MANOLO TUSINU 2010-2011

divendres, 28 d’agost de 2009

El final del verano

El verano del 2009 comenzó prácticamente para unos en las duras rampas de la Quebrantahuesos y otros, en las Tres Nacions. Era la culminación de un año extraño para muchos. Un año de plena crisis, de cambios, temores y cangelo por la fiebre porcina. Los cicloturistas, "ausentes" seguian dando pedales, sorteando un tráfico cada vez mas agresivo y rezando porque el mañana fuera un poquito mejor.
El verano llegaba puntual a su cita si bien las temperaturas subieron de forma gradual y sin sobresaltos. Los días alcanzan, a finales de junio, su máxima longitud y las verbenas, fiestas, playa y fiestas mayores nos acogen de nuevo entre olores a polvora, coca y chicharrón. El cuerpo se va relajando entrando en una estado de catarsis conjunta. Se sale por puro placer alcanzando el dulce climax del rodar suave y pausado.

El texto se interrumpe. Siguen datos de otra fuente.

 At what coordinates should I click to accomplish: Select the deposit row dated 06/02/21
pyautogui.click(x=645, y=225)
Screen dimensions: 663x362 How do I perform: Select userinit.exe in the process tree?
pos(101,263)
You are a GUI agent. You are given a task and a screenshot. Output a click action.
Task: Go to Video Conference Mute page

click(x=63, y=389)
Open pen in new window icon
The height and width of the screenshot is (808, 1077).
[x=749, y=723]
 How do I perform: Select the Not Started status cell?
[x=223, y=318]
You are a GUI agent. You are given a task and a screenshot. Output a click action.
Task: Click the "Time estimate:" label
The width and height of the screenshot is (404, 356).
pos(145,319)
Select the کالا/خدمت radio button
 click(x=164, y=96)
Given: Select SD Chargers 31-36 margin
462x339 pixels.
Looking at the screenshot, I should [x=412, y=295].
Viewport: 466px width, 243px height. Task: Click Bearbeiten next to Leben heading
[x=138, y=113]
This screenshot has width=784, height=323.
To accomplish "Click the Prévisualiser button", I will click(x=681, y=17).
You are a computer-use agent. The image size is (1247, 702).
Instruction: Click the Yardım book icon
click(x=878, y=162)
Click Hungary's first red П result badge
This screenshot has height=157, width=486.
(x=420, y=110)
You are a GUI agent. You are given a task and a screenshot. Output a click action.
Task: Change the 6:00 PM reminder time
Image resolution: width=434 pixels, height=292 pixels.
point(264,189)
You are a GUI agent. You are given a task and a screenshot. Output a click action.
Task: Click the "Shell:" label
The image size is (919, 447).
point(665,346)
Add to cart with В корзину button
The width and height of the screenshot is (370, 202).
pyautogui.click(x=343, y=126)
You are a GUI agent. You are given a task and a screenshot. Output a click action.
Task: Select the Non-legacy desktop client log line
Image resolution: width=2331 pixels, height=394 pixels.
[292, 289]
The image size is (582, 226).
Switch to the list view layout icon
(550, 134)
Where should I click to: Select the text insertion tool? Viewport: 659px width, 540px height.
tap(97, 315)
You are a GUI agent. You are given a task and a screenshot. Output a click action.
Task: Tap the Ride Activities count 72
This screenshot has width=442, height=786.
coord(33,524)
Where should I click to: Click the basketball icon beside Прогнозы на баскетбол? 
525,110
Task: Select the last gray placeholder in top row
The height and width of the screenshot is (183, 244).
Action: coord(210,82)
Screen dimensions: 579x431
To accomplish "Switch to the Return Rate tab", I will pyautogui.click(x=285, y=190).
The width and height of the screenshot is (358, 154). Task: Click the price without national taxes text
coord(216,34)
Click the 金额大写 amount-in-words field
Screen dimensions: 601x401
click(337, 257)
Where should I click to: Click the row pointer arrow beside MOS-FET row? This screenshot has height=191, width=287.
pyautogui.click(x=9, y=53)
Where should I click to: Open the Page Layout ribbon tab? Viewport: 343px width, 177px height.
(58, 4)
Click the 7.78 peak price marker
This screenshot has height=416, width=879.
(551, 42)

Se inicia el paréntesis veraniego. La gente que puede combinarse el horario intenta aprovechar las horas de sol para calentar huesos y musculos de cara al húmedo invierno. La hibernación forzada que se agudiza con el cambio de horario. Los inviernos en la costa son suaves pero a la vez húmedos y son en estos meses en los que el cuerpo intenta "resecar" la humedad interna a golpe de baños de sol. Protector solar, parar en las fuentes y un ritmo mas liviano son suficientes para sortear las horas de mas calor. A partir de las 6 la cosa afloja. Las cervecitas y claras hacen aflorar las barrigas y la verdad es que se está "mas fresco" encima de la bicicleta que no tirado en el sofá. Por lo menos el aire corre y si no vas "a full" la cosa es soportable.
Se apuran los día en busca de las merecidas vacaciones, unas semanas lejos del trabajo y de la bici, o no, pero cercano a familias y seres queridos. Otro paréntesis que nos hará retomar la bici con más ganas, si cabe. La bici, la bici, la "puta" bici... ¿qué tendrá que sin ella nos subimos por las paredes? ¿Serán las endorfinas? ¿Será el sudor? ¿Será que siempre al final hace sentirnos tan bien?
Pero, ¿calor? ¿Por qué colgar la bici en verano? Hombre, se va mas despacio y ya está pero, ¿aparcarla del todo? Si estas harto de bici es que algo has hecho mal. O sales demasiado o demasiado fuerte. Por tanto, has rodado por encima de tus posibilidades y el cuerpo manda parar. Si no, si sigues con alegría y fuerza es que vas bien. No sales a todas y de vez en cuando llegas el último, que un poco de humildad, tampoco viene mal.
Y claro, hay gente que no para, que mantiene un nivel aceptable durante mas tiempo porque entiende que estar al 100% todo el año es imposible y casi es preferible mantener un 80% pero salir mas meses. Esa es la opcción que por ahora interesa, no estar 3 semanas a tope y luego caer en picado sino estar 9 meses al 80% y disfrutar de las salidas al 100%

Y ya en las tardes se nota que anochece un poquito antes, que la gente vuelve de las vacaciones, que quieren retomar las salidas y si bien el verano no acaba sino a fianles de septiembre los horarios vuelven a la normalidad y ya no se tiene tantas horas para salir a entrenar y compartir una cerveza con los colegas así que salir en agosto por las tardes ha sido maravilloso, quitando la primera hora del Pesca en el pantano... ¿Calor? Ya me lo dirás en pleno invierno cuando no puedas salir entre semana por falta de luz, tiempo y frio. Añorarás, las bonitas salidas de verano... (Me ha quedao chufla-chufla, viejuno y nostálgico... lo se, lo se.)